A Father-Daughter Getaway On Golden Pond

Sarah Banks Hartshorne with her Oscar for "On Golden Pond 2011: The Next Generation"
Sarah Banks Hartshorne with her Oscar for "On Golden Pond 2011: The Next Generation"

I had a really swell time with my daughter Sarah up on Squam Lake last weekend. It was overcast Friday and Saturday, but Sarah got a treatment at the spa and we had a great time at the Squam Lake Natural Science Center and the Sandwich Historical Society and the Sandwich Grange and a bunch of really fun galleries, not to mention the fabulous restaurants, the Corner House in Sandwich and the Squam Lake Inn in Holderness.

We stayed at the Manor on Golden Pond, run by Brian and Mary Ellen Shields, who really made us  feel at home. To tell you the truth, I could have just hung out at the Manor and listened to the jazz piano, but we had a mission to explore the region.

We saw a production of “On Golden Pond” directed by the author Ernest Thompson, who won an academy award for his movie adaptation, which featured Henry Fonda, Katharine Hepburn and Jane Fonda, all of whom were nominated for Oscars.

At that point Hepburn had two Oscars and Fonda senior had none, having lost out on The Grapes of Wrath in 1940 to his friend Jimmy Stewart in The Philadelphia Story. Jane Fonda had two, one for Klute and one for Coming Home.
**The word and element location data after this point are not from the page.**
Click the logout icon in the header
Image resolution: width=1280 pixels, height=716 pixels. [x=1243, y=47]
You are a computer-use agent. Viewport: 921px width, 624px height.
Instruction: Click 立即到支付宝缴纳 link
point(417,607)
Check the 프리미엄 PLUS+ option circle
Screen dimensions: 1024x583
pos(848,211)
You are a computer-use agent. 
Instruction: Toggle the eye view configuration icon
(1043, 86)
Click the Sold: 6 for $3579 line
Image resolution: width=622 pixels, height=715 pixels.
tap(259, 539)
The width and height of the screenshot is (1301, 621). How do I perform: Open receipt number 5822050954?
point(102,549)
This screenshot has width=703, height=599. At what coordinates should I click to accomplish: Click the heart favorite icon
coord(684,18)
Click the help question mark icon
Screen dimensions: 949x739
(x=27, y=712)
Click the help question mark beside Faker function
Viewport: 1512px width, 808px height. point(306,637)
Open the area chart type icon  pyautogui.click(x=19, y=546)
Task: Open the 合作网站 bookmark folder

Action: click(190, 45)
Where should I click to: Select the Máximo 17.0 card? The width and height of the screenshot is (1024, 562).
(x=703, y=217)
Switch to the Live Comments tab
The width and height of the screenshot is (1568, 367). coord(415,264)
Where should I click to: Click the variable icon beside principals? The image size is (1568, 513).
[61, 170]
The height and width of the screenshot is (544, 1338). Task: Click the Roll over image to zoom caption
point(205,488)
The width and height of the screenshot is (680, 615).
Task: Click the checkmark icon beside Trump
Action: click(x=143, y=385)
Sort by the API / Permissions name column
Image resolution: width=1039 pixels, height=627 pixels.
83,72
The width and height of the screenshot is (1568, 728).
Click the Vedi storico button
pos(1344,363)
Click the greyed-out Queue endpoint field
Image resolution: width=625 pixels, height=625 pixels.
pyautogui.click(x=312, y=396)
Katharine and Henry won best actor and best actress in 1981, and On Golden Pond was the top grossing film of the year — no special effects, just old fashioned acting. Jane lost to Maureen Stapleton for her performance in Reds.

Hepburn’s comment to Jane was, “You’ll never catch me now!” because now it was four to two, but I think this comment was tinged with love and gratitude. It was Jane’s production company that made the movie possible and gave her dad the chance to win an Oscar. In his biography, Henry Fonda writes, “I’m not a religious man, but I thank God every morning that I lived long enough to play that role.”

We got an insider’s tour of Sandwich with Susan Davies, who runs the Jonathan Beede House — a wonderfully quiet place just a few minutes from town that turns out to be a stop on the Underground Railroad.

Beede's Falls
Beede's Falls

She took us to Beede’s Falls, which is one of these places where the water has been tumbling over the bedrock for thousands of years creating one perfect swimming hole after another, and the sun came out just in time for  photos.

Then Sunday dawned bright and clear and we went out on the lake with Cindy O’Leary of Experience Squam who gave us a tour of the lake and took us to the famous bungalow where the movie was shot. And when we got there a pair of loons came out and gave us a show, preening and flapping their wings.

This ancient bird with solid bones, unlike the hollow bones of a duck or a goose, is built for diving more than flying and their unearthly call is an integral part of the lakes region and plays a critical role in the play and the movie.

Lake Winnipesauke, the larger lake just south of Squam, is named the “laughter of the gods,” which is what the loons sound like. I think we all know the gods like a good joke.

It was the perfect place for a father-daughter getaway, one that I will never forget.